Marcela Abadía*
Me pregunto si alguien tiene noticia sobre qué ha pasado y qué efectos ha tenido el pronunciamiento de tutela de la Corte Constitucional (T-629 de 2010) que reconoció a una mujer que se dedica a la prostitución derechos laborales, a la seguridad social y la estabilidad laboral en razón de su estado de embarazo. Y esto me lo pregunto por dos razones fundamentales: la primera –por supuesto la más ambiciosa y que por lo mismo excede la intención de esta columna–, por la necesidad que nos debe impulsar de realizar cada vez con más frecuencia trabajos empíricos que den cuenta cierta de los impactos que en concreto producen en las mujeres “de carne y hueso” el discurso judicial y las reformas legales. La segunda razón de mi pregunta, y que es sobre lo que espero problematizar en este espacio, consiste en que, a mi juicio, la narrativa del juez constitucional generó una brecha perversa entre la licitud que reconoce a la prostitución –y a la plausibilidad de reconocimiento de un contrato laboral realidad– y la situación de la mujer que resulta víctima del delito de inducción a la prostitución, establecido en el artículo 213 de nuestro Código Penal. Una tirantez sin sentido entre la permisión y la represión punitiva.
En términos muy concretos sostengo que ese reconocimiento de la prostitución como actividad lícita, y sujeta a su eventual admisión como relación laboral, se enfrenta con la paradoja propia del discurso de los derechos: la exclusión de muchos sujetos de los campos que el mismo derecho pretende proteger. En este caso será la mujer que haya sido inducida al ejercicio del comercio sexual quien ya no tendrá protección para reclamar una eventual relación laboral a partir de la discursividad generada por misma Corte Constitucional en su sentencia de tutela.

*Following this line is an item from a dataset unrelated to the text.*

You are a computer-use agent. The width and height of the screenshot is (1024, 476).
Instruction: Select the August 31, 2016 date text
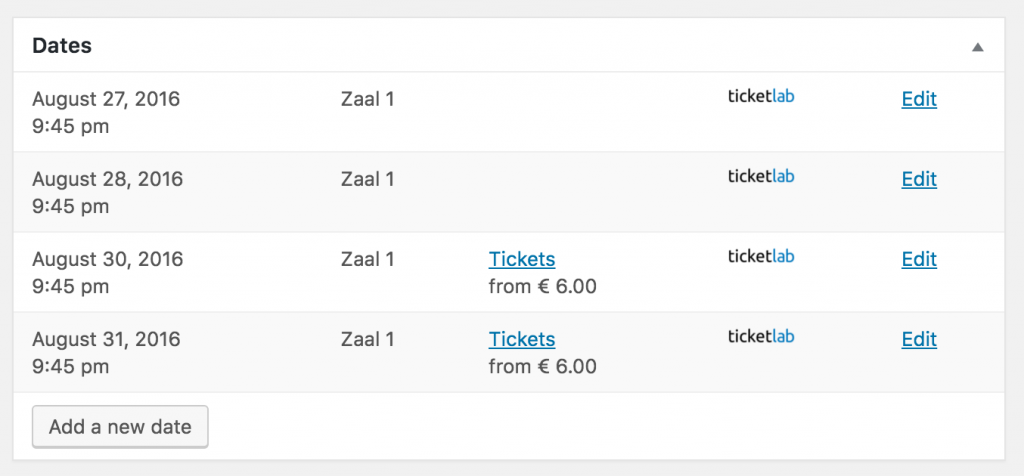tap(106, 340)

Sin negar el admirable esfuerzo por visibilizar los derechos laborales de los y las prostitutas –y con fundamento en el discurso constitucional de la igualdad y la diferencia–, la Corte señala que habrá contrato de trabajo cuando se concreten las siguientes situaciones: “cuando se ha actuado bajo plena capacidad y voluntad, cuando no hay inducción ninguna a la prostitución, cuando las prestaciones sexuales y demás del servicio se desarrollen bajo condiciones de dignidad y libertad para el trabajador y por supuesto cuando exista subordinación limitada por el carácter de la prestación, continuidad y pago de una remuneración previamente definida”. (El resaltado es mío).
Esto, en términos concretos, significa que el delito de inducción a la prostitución continuará premiando al “patrón” u “empleador” que, aprovechando la condición de inferioridad con la que se encuentra la mujer prostituta, promueve el “negocio” del comercio sexual: allí ya no podrá existir el lenguaje emancipador de la licitud ni de la legalidad, ni se podrá reclamar relación laboral alguna.
Y es que en limitadísimas oportunidades llega a nuestros estrados judiciales un caso en el que se pretenda castigar penalmente al dueño o dueña de un establecimiento de comercio dedicado a la prostitución de mayores de edad. La prueba de la existencia o no de una auténtica autonomía para ejercer esta actividad se convierte, además, en casi una utopía; si no, que lo diga alguien que conoce el funcionamiento cotidiano de nuestro sistema penal…
Así, la marginalización de la mujer-víctima que, en esas específicas condiciones de las que habla el juez de tutela, ejerce la prostitución se extiende y esquiva el discurso emancipador de la Corte Constitucional. El discurso de la permisión se traslapa con el de la prohibición propia del campo punitivo, que en este tipo de delitos mantiene una línea divisoria imaginaría entre víctima y victimario: la supuesta víctima es el auténtico sujeto de control. Este es un ejemplo de los efectos inadvertidos que arroja el discurso penal: la víctima resulta doblemente victimizada.
Mi pregunta por el fallo sigue latente, mi hipótesis también. La siguiente pregunta sería: ¿valió la pena?, ¿ha generado beneficios reales?, ¿a quiénes?
*Abogada Universidad Externado de Colombia, especialista en derecho penal y criminología en esa misma Universidad y Magíster en Derecho de la Universidad de los Andes. Es actualmente estudiante de Doctorado de la Universidad de los Andes e investigadora del Cijus. Hace parte del grupo de investigación de Género y Derecho y es profesora de cátedra del área de derecho penal de la Facultad de Derecho de la Universidad de los Andes.